From the Marketplace
Open Visual Studio Code and press
F1; a field will appear at the top of the window. Type
ext install linkcheckerhtml, hit enter, and reload the window to enable.
From VSIX file
code --install-extension linkcheckerhtml-n.n.n.vsix
- In VSCode GUI, in the Extensions view "..." drop-down, select the "Install from VSIX" command.
From source code
- Do a git clone to copy the source code to "linkcheckerhtml" in your home directory.
- In CLI, "cd linkcheckerhtml" and then "./CopyToHomeToRunInNormal.sh"
- Copied from "Microsoft / linkcheckermd" and then greatly modified.
- Extension works, but probably has memory leaks, not much testing.
- Finally nailed that hang bug.
- Added setting for timeout.
- Fixed timeout and redirect settings.
- Added Alt+T to open an URL in a browser.
- First release with a VSIX file.
- Got rid of: "href" or "src" has to be first attribute in the tag.
- Require at least one "." in mailto address's domain.
- Try to dispose memory properly to avoid leaks.
- Handle local files with "?args" on the end.
- Added localRoot setting.
- Fixed mailto that ends with "?".
- Added userAgent setting, and it definitely makes some sites happier.
- Increased default timeout to 12.
- Check local anchors (#name) in current file.
- Support anchor-id (HTML5) as well as anchor-name.
- Added settings about checking local anchors (#name) and ID attributes in current file.
- Moved repeated add-diagnostic code into a function.
- Added setting and code to check if HTTPS equivalent exists for HTTP address.
- Added Alt+M to open current HTTP URL as an HTTPS URL in browser.
- Briefly tested IPv6 addresses to see that at least they don't cause anything to blow up.
- Set default user-agent string to latest Firefox.
- Added dontCheckURLsThatStartWith setting and code.
- Increased default timeout to 15.
- A lot of code cleanup needed, move stuff into functions.
- Bundle extension to make it smaller/faster ? https://code.visualstudio.com/api/working-with-extensions/bundling-extension
- Can't really test IPv6 because my system and ISP have it turned off.
- Allow single-quotes on attributes ? I thought HTMLHint didn't allow them, so I didn't support them.
- Don't check a link if it has rel="nofollow" ? Probably should leave it as-is: check it.
- Any way to do retries in axios ? Apparently not.

• EXERCISE GOAL
Resume the linkcheckerhtml extension notes above, continuing on from their last line.

• EXTRACTED MATERIAL
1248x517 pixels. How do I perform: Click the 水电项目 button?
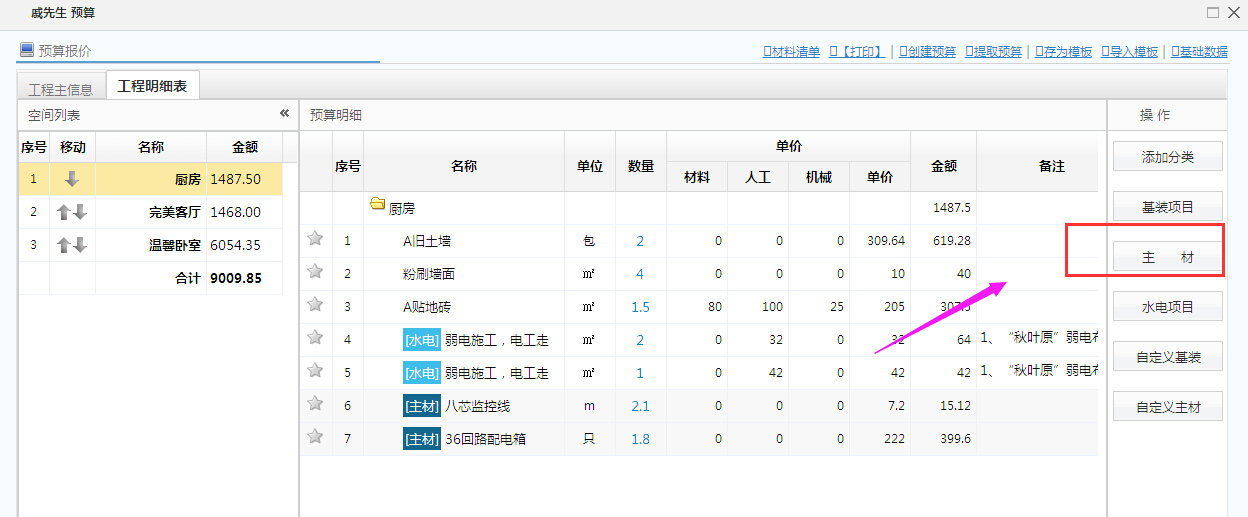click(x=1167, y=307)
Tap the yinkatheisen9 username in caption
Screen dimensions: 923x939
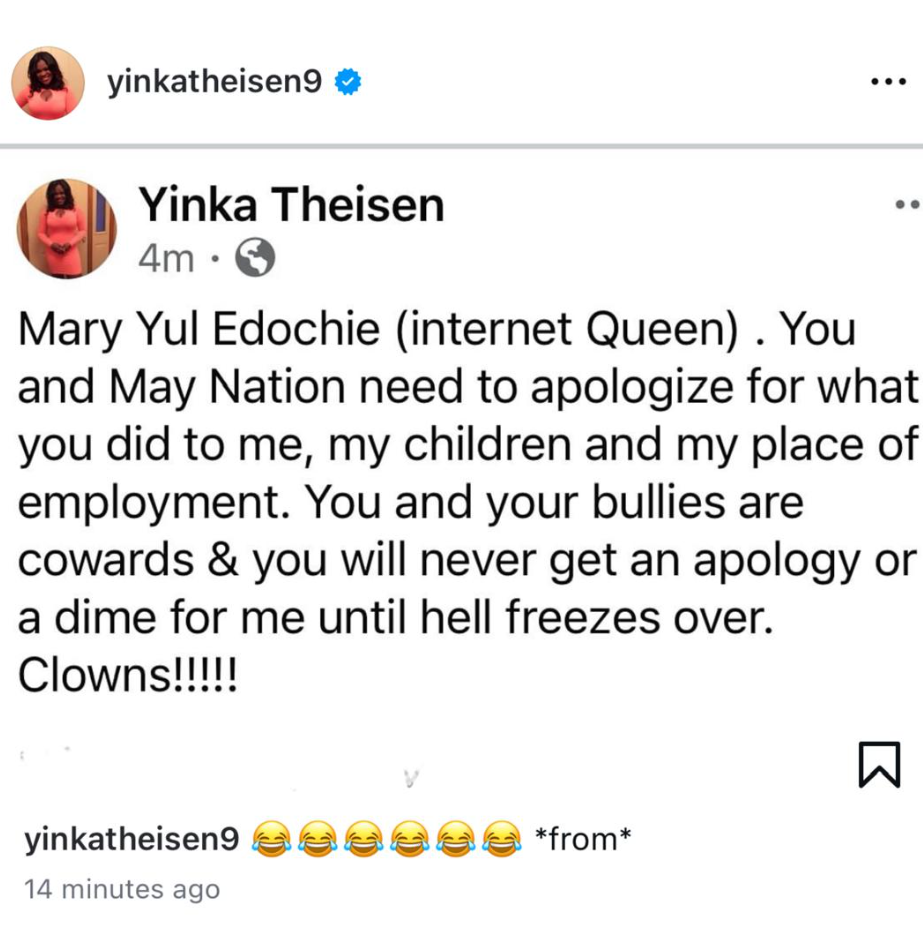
* * *
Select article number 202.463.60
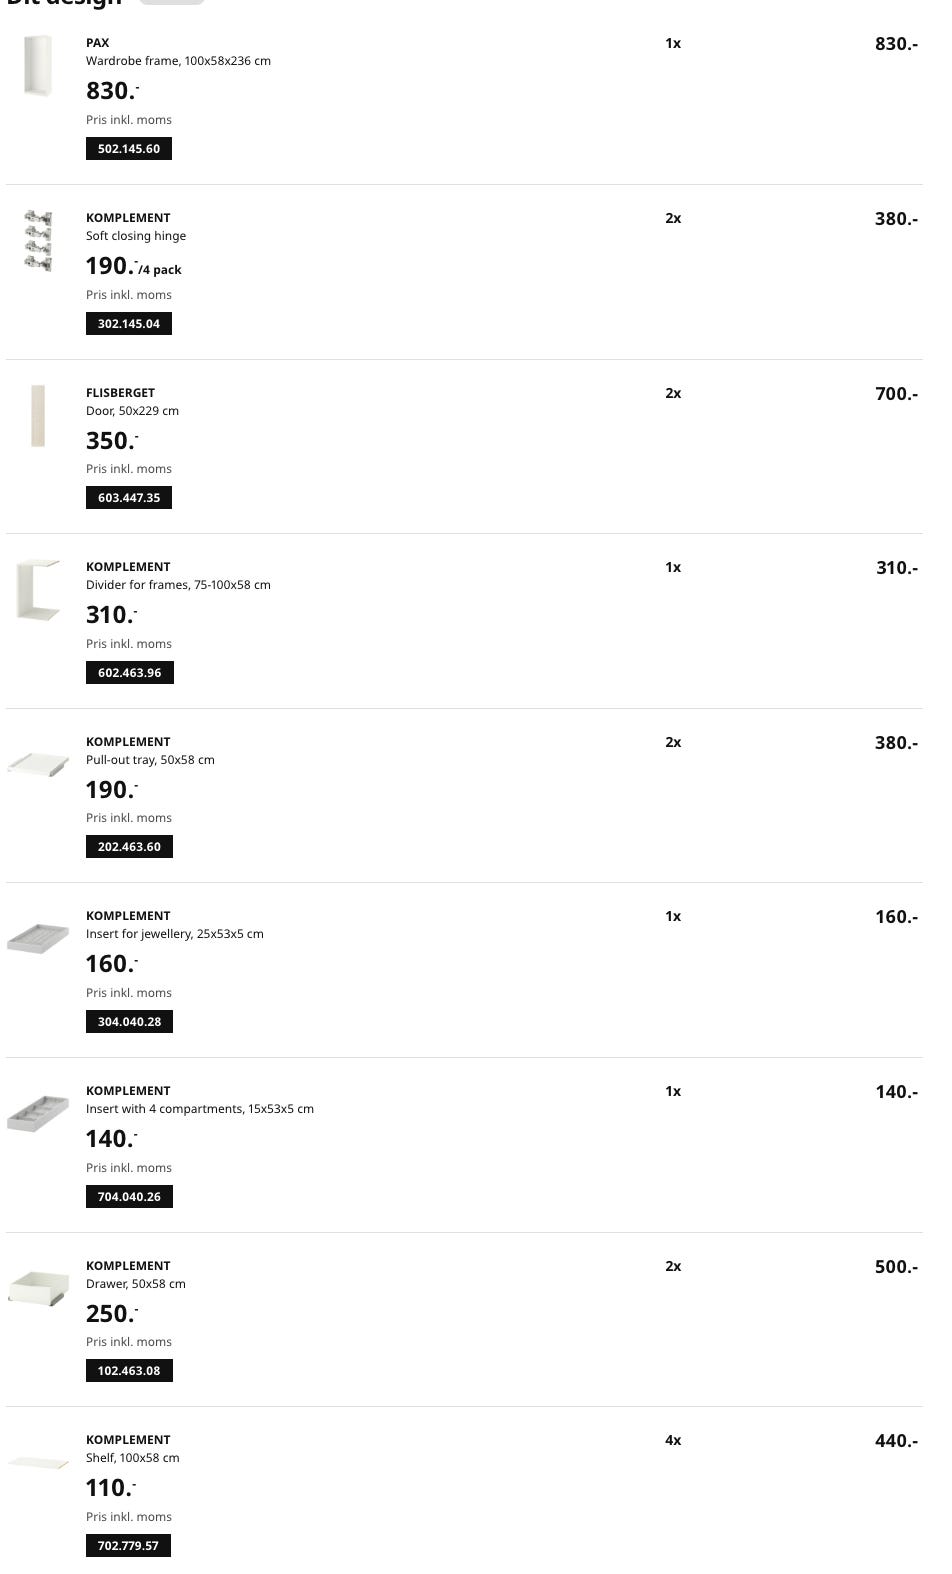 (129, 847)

• RESPONSE TO THE TASK
- Memory leaks ? Doesn't seem to be any tool to check an extension for leaking. Maybe not possible, since extensions are running inside a huge framework of Electron or Node or something.
- Display a "busy" cursor ? Can't. Window.withProgress could put up a dialog, but then user would have to close the dialog manually every time, don't want that. Doesn't seem to be a way to close that dialog programmatically.
- Click on diagnostic, do Alt+T or Alt+M to browser, come back to VSCode, cursor is in filter field of diagnostics pane instead of in source file. More convenient if in source file. But seems to be no way to do it.
- Multi-line tag (tag name and href/src attribute on different lines) silently ignored. Would be a lot of work to deal with, given the simple way the code does parsing.
I'm no expert on this stuff, maybe I'm doing some things stupidly.
- Linux Mint was 19 now 19.1
- VSCode was 1.29.1 (which said Node.js 8.9.3) now 1.33.0-exploration (which says Node.js: 10.11.0)
- node was 8.10.0 now 10.15.3
- npm was 3.5.2 now 6.4.1
- Ran Yeoman to make a Typescript test extension, then copied the entire node_module directory tree from there to linkcheckerhtml directory.
- Put path to node_module directory tree in vscode-typings.d.ts
- "sudo npm -g install --save axios" then copy /usr/local/lib/node_modules/axios to project node_modules
This extension doesn't collect, store or transmit your identity or personal information in any way. All it does is read the current editor window, do existence-tests on local files, and send links to your browser.